These vacation weeks always seem to slide by, and I think that is fine. I’ve moved almost easily through the days and taken advantage of the sunshine for a change. Leonard’s muscles are stiff from the long walks to the lake and back, but he is smiling. My muscles are sore from the morning rehab exercises. I move from downward dog into wild thing and every fiber of my being screams, oh, god, no!
I’m tucking in sheep cheese and slathering my shoulders with Ibux gel and hoping for the best. I’m reading pubmed articles about nutrition and wondering about the quality of a study that begins its abstract with the word “Nowadays”.
“My mind is clearer now. At last, I can see…”
There are songs popping up in my head. I haven’t heard songs in my head for a very long time. There is a lightness in everything right now. Even my frustrations seem like loosely tangled threads: not knots to numbly work around.
I forgot two days of medication and that made me feel like a bad patient. I am supposed to be weaning myself s.l.o.w.l.y. Tuesday night I lay ruminating about something I did at work that I should have handled better. Found myself shrugging it off. I am not perfect. More to the point – it is also just fine that I never will be.
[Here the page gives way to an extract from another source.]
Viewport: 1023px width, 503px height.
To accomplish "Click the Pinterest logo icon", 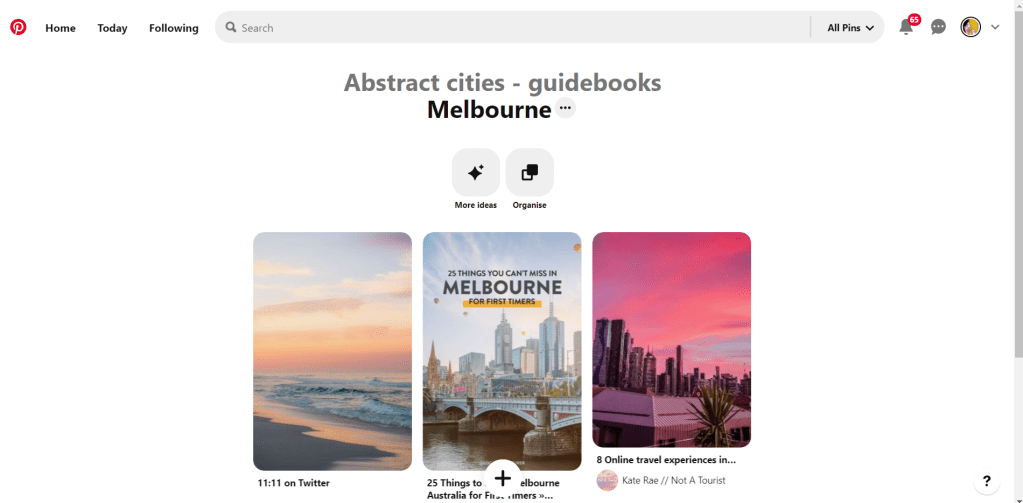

It is time to let myself be moved on.
I have been talking- well, listening lately to B talk about community. She is exploring now – out loud – what kinds of compromises it demands. There is a part of me (a very large part of me) that believes that compromising is giving in to the oppressor. A form of toxic self-effacement. I am learning that there are other ways to look at it. There are so many other ways to maintain one’s integrity.
Better late than never.
B sees God in other people, without mysticism, she says. Whereas if I have seen god it has been through the disembodied word that arrives in a letter or a book, or a poster on the subway. All mysticism, really: a vague or ill-defined religious or spiritual belief, especially as associated with a belief in the occult.
Another definition of mysticism: belief that union with or absorption into the Deity or the absolute, or the spiritual apprehension of knowledge inaccessible to the intellect, may be attained through contemplation and self-surrender. Emphasis is mine.
How can contemplation and self-surrender co-exist? Doesn’t contemplation require critical thinking, which is an activity of the ego? Isn’t this a paradox?
The last time I went to a Quaker service, a porcelain doll propped in a Shaker chair began gesturing towards me. I cannot surrender my critical mind. There is a world too unreal that will take hold in the flung-wide, open open – with no footholds, no analytical scaffolding.
Still (and thank god) my contemplation is riddled with cracks, and here is how the light gets in or so wrote Cohen once – or at least he wrote something similar.
My human, animal nature is as integrous as is the wild, imperfect river that flows and shifts chaotically. The past marks the banks with a written record of what was and an illusion of what might have been. And even this is a distraction. Everything is as is meant to be. Nothing is broken. Even as it ends.
Leonard wades belly-deep in the water and drinks. I worry for a moment about summer’s green algae despite the thin ice that rings the reeds at the surface of the lake. I should have worn my sunglasses. The light is sharp. Cold. I turn my back to feel the warmth of it through my jacket. I frame a duck in the camera lens. On the phone’s screen. This correction is just another distraction.
The shutter opens, the light gets in, the depth of focus is set. Here is this little slice of life for your consideration. Contemplate.
How do you eat an elephant? (E. loves dad jokes.)
Bite by bite.
Eat it mindfully. What does that even mean? Here are words that link, fragile as a daisy chain, back to the blinding light that can overwhelm a person with its shimmer. Because everything inanimate becomes animate in the heat, so nothing ever really makes sense.
My childhood, being driven through the desert time and time again, was measured by mirages. Like the lives of books that open and close. Under the covers at night, with a flashlight and story, your own breath threatens to suffocate you.
I’ve wondered if an egg hatching in the nest gives off fog the way my breath does as I walk among the trees. I’ve wondered, but I’m learning that I would actually rather not know all of the facts.
I’ve added a photography club meeting to my calendar. Maybe there is some kind of compromise I can make here. I wanted to sit zazen, after all.